In the flow below we describe a sequence which includes service providers discovery using a bootstrap node.

Alternatively, A might obtain SA dial-up info from outside of the protocol, for example, via a services directory made available by the community or via a service provider website. In this case, A can skip the step of quering for providers.

Alternatively, A may obtain SA offline, use the bootstrap service to find the dial-up info of SA, and skip the step of getting several providers in this flow.

Service providers and bootstrap nodes provide a well-defined public API over an advertised host and tcp port.

A generates an elliptical curve key-pair (SKA, IKA). For example, using ED25519. SKA is A private key and IKA is the corresponding public key which is used as A's identity in the network. This pair is A long-term identity on the network. Note that it is not tied to a device or to a personally identifiable information such as phone number.

A connects to the bootstrap node BNode directly via its public API and sends a GetAvailableProviders() message to it. Bnode is running an SUB Blockchain node which has an identity bundle published for all available providers.

?> A know has a ProviderIdentityBundle for the available providers on the network. The bundle includes dialup information for connecting to each provider directly. ProviderIdentityBundle are periodically generated by service providers and stored on the SUB Blockchain.

Provider Identity Bundle

// Public service provider identity bundle.
// See x2dh protocol for additional details.
// Only include public data
message ProviderIdentityBundle {
    uint64 time_stamp = 1; // unique publishing time per provider
    EntityId provider_id = 2; // This is IKb in x2dh terms for Bob
    Address address = 3; // Provider account's address for payments
    repeated DialupInfo dial_up_info = 4; // node dial-up info
    PreKey pre_key = 5; // current x2dh pre-key (SPKb in x2dh protocol)
    repeated PreKey one_time_keys = 6; // x2dh one-time keys (optional)
    MediaContent profile_image = 7; // profile image
    Signature node_signature = 8; // node attests for keys (provider has node private key)
    Signature provider_signature = 9; // provider attests node id (node belongs to provider)
}

A connects directly to some or all of the providers and calls GetServiceTerms() to get each provider's current service terms for new users and it presents them to Alice.
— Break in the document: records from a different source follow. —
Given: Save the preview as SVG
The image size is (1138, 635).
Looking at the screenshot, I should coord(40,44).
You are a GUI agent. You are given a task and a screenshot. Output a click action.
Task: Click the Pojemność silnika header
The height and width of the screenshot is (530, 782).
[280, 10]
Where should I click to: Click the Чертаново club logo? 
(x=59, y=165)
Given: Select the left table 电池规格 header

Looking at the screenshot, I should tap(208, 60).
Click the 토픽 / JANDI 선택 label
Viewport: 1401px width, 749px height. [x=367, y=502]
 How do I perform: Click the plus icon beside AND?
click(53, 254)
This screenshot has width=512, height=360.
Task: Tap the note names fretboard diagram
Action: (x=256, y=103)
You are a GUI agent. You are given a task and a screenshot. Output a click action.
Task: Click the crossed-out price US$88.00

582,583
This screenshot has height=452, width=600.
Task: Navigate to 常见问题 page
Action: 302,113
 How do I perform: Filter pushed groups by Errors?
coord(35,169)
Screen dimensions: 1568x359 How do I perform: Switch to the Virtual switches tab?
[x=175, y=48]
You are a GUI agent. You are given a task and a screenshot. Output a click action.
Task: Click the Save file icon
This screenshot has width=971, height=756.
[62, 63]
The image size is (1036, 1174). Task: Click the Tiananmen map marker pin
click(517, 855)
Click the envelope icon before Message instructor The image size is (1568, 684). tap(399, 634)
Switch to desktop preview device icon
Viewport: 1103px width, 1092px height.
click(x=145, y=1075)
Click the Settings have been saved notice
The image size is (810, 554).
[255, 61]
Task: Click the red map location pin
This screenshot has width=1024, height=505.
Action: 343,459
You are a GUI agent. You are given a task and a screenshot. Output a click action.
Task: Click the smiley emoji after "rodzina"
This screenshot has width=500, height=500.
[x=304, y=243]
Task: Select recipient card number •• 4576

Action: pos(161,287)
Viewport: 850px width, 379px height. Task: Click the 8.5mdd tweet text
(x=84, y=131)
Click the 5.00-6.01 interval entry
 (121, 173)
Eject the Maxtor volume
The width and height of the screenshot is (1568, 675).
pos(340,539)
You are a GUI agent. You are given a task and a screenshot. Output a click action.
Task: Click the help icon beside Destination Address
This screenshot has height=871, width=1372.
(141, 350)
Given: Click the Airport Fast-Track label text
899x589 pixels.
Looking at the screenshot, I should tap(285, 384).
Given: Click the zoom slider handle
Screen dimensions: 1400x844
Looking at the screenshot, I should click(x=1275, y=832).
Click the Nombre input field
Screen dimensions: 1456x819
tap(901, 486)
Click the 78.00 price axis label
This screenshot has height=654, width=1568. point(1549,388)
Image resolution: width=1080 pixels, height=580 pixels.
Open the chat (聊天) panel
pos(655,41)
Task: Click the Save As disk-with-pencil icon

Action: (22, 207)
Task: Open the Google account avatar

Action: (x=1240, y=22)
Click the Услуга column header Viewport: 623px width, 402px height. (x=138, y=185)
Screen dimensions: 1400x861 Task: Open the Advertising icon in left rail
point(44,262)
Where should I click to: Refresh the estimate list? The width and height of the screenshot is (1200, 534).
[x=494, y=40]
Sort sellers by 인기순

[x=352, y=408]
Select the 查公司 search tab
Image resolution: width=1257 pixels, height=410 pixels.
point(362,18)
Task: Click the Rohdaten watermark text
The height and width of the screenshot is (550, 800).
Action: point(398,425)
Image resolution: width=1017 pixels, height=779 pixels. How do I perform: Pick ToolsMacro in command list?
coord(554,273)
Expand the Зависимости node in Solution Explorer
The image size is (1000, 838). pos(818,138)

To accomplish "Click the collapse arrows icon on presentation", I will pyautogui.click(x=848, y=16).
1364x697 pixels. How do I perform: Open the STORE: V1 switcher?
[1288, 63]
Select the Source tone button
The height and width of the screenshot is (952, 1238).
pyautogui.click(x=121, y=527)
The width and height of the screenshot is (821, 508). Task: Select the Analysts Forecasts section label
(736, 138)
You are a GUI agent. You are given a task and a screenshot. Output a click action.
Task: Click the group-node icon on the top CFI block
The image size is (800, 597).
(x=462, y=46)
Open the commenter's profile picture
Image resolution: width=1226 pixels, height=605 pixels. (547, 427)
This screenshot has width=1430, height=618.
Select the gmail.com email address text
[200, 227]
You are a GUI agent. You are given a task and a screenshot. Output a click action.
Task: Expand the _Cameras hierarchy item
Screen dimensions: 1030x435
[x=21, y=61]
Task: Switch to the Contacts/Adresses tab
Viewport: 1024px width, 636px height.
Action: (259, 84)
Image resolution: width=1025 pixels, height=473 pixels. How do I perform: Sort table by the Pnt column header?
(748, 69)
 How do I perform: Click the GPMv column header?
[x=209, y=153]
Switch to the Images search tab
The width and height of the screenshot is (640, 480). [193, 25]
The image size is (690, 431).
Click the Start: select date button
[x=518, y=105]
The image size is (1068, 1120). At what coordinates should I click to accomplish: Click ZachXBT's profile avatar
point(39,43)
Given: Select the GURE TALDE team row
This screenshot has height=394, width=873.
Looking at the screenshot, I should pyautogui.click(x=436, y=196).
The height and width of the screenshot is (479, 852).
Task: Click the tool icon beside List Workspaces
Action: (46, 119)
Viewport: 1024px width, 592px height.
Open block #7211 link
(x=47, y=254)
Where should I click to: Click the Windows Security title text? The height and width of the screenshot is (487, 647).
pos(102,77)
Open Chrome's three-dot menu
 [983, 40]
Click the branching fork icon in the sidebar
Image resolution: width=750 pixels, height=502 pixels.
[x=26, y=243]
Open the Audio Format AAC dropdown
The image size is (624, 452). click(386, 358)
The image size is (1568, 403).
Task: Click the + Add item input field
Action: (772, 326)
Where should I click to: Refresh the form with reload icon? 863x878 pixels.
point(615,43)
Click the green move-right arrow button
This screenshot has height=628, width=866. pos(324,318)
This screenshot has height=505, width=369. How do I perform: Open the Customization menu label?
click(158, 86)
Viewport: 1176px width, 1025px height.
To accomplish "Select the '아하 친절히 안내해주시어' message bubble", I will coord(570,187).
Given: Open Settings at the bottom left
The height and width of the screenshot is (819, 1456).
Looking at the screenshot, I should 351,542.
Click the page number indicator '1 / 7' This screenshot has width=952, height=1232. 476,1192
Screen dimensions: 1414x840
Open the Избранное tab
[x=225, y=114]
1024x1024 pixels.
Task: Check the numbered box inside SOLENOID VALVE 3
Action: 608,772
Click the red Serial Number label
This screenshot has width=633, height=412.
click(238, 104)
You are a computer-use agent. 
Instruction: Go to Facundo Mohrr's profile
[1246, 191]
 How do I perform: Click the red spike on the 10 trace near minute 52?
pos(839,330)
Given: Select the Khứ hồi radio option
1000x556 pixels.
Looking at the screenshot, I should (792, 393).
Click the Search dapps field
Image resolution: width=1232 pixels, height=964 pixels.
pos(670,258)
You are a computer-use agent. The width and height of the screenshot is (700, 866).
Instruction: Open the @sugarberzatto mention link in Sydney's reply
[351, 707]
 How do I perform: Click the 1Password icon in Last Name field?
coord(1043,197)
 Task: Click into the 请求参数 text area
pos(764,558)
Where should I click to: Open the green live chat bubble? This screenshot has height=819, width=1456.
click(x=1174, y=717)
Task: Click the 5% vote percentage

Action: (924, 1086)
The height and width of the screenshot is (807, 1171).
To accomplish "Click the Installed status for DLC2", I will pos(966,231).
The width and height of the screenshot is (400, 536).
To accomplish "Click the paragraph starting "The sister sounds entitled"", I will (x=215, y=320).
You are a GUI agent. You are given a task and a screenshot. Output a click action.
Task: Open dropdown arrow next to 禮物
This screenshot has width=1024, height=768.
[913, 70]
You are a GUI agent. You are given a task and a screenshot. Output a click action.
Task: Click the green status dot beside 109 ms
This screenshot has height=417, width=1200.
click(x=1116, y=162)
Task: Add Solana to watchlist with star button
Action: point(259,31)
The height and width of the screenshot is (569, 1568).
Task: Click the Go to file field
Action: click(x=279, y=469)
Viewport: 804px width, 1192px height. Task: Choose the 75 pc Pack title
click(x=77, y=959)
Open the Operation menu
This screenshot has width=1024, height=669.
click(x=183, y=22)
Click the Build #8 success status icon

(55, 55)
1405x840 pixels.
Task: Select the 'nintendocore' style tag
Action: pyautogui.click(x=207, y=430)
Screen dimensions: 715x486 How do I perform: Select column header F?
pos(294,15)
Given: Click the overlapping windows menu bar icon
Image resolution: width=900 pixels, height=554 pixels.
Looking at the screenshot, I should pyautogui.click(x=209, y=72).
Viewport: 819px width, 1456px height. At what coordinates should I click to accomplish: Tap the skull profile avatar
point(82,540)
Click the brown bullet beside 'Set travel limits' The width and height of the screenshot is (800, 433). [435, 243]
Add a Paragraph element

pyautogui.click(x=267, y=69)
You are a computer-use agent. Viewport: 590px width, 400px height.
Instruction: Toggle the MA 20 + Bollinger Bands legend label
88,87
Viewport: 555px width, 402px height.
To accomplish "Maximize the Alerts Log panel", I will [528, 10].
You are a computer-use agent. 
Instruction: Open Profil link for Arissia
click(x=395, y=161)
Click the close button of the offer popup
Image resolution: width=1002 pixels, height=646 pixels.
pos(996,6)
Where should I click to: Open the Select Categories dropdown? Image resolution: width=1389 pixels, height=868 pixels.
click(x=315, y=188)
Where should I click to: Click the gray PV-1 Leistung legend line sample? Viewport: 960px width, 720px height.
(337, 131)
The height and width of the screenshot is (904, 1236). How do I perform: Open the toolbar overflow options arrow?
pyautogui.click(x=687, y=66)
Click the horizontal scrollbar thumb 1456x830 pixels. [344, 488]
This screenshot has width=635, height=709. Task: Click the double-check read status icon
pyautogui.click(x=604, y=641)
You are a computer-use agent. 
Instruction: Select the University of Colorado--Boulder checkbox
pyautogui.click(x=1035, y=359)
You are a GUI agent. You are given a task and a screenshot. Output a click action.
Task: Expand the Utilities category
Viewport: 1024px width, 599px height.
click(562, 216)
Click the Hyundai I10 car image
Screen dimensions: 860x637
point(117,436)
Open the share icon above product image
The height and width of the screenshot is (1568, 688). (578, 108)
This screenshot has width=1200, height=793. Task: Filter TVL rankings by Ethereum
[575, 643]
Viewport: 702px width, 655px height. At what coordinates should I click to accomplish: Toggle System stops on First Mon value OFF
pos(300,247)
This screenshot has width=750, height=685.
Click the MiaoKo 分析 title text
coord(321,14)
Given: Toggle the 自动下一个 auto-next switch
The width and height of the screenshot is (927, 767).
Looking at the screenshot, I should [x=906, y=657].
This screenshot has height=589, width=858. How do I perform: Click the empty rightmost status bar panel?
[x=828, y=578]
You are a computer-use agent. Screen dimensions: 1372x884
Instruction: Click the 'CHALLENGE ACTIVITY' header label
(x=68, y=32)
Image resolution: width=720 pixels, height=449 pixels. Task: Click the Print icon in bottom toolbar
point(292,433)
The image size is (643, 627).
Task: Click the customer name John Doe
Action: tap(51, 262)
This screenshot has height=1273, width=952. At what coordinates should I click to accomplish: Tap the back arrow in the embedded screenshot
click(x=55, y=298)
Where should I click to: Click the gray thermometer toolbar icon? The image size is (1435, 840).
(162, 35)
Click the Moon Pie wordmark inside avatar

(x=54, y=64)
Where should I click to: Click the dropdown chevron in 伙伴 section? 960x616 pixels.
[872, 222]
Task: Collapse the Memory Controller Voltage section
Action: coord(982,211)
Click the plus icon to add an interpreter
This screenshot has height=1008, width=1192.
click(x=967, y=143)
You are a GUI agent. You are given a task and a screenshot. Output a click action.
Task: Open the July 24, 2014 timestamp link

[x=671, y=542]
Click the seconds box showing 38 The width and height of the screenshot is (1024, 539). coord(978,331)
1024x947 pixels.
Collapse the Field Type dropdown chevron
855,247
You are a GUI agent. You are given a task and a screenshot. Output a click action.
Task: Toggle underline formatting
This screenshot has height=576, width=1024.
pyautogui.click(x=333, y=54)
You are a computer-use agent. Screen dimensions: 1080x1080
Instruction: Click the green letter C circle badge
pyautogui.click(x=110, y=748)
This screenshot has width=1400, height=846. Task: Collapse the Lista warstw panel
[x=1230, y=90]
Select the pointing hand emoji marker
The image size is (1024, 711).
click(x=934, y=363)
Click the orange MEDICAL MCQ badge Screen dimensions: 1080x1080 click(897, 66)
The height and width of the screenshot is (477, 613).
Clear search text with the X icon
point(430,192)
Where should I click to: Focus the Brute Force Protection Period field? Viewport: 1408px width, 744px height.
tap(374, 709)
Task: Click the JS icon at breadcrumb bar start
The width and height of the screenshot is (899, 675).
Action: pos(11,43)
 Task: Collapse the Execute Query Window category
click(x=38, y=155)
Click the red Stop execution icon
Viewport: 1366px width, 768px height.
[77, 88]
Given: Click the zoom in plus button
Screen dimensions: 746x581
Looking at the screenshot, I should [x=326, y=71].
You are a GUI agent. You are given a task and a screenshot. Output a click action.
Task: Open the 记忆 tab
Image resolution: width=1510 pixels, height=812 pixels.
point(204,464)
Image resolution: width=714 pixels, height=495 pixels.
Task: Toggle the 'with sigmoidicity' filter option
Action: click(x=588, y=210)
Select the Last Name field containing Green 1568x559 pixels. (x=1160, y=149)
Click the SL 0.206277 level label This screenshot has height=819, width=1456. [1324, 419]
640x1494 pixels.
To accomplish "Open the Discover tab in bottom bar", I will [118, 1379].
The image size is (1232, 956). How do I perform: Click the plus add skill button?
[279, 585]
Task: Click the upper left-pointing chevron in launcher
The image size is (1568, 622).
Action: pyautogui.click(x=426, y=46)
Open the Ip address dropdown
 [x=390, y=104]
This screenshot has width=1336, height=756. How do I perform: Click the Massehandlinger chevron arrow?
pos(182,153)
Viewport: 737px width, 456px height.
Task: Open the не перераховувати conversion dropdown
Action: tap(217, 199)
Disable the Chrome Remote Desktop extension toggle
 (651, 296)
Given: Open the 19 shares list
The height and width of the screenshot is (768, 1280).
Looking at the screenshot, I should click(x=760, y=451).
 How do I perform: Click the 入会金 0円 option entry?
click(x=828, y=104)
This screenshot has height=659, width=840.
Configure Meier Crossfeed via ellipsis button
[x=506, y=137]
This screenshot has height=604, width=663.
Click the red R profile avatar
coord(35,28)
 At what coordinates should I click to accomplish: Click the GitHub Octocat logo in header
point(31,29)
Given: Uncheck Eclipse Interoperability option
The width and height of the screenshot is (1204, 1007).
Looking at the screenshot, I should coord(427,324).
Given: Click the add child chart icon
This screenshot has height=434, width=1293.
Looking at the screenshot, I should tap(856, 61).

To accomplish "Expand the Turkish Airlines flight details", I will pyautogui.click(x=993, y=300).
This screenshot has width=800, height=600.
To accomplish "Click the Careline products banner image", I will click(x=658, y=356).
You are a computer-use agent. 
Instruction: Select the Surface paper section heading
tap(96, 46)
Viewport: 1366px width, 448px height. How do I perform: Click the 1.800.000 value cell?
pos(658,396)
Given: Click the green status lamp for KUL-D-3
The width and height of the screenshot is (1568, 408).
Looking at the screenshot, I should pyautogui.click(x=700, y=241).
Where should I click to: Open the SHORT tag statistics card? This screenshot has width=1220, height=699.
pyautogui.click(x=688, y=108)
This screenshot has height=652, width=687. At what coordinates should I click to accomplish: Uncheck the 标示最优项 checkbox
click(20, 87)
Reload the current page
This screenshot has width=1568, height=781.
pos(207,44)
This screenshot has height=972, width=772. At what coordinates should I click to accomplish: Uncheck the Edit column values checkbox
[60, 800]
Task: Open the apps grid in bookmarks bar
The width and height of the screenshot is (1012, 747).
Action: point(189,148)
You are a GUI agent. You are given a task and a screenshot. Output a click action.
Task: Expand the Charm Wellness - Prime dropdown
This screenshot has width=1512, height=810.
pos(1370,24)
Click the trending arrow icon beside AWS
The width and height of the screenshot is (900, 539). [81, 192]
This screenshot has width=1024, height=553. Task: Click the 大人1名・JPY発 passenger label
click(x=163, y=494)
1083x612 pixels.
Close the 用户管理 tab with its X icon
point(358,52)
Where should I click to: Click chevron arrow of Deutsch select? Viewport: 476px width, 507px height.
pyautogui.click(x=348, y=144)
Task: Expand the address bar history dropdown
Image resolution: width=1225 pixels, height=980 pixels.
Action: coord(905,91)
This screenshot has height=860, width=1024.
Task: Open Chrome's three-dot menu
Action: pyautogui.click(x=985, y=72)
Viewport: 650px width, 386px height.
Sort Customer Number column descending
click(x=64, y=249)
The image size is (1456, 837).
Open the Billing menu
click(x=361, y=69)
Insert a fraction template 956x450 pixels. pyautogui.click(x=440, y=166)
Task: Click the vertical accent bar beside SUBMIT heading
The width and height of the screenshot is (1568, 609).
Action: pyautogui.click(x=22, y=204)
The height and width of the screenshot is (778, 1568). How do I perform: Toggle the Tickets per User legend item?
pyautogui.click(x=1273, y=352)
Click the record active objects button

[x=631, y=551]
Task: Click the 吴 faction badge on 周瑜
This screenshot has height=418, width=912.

Alice decides which provider to use. In the sequence we show how A obtaining terms of service from one provider.

Provider Service Terms Bundle

message ServiceTermsBundle {
    EntityId provider_id = 1; // Provider public id
    uint32 free_trial_period = 2; // free trial duration in hours for new users (can be 0)
    Amount registration_amount = 3; // registration amount (can be 0) - required to register
    Amount base_cost = 4; // Base cost per client message (can be 0)
    Amount cost_per_byte_per_month = 5; // Cost to store 1 byte per month (can be 0)
    uint64 max_user_bytes = 6; // max per account storage space
    Amount cost_per_byte = 7; // Cost to relay 1 user-data byte (can be 0)
    bytes public_content_terms_of_service = 8; // terms of service for public content hosting (public group, public channels).
    uint32 wind_down_period = 9; // hours that provider will serve client request past client termination
    uint32 wind_down_period_client_data = 10; // days until provider will not serve client related data to other providers
    uint64 max_file_size = 11; // max user file size in bytes
    uint64 valid_from = 12; // Timestamp
    uint64 valid_until = 13; // Timestamp
    Address payment_account = 14; // provider payment account (layer 2)
    Signature signature = 15; // bundles are self contained and are signed
}

?> The provider specifies if it supports a free trial period for new users, or if it requires a one-time fee to start servicing A. To learn more about the payment model please see [todo: add link there to payment model].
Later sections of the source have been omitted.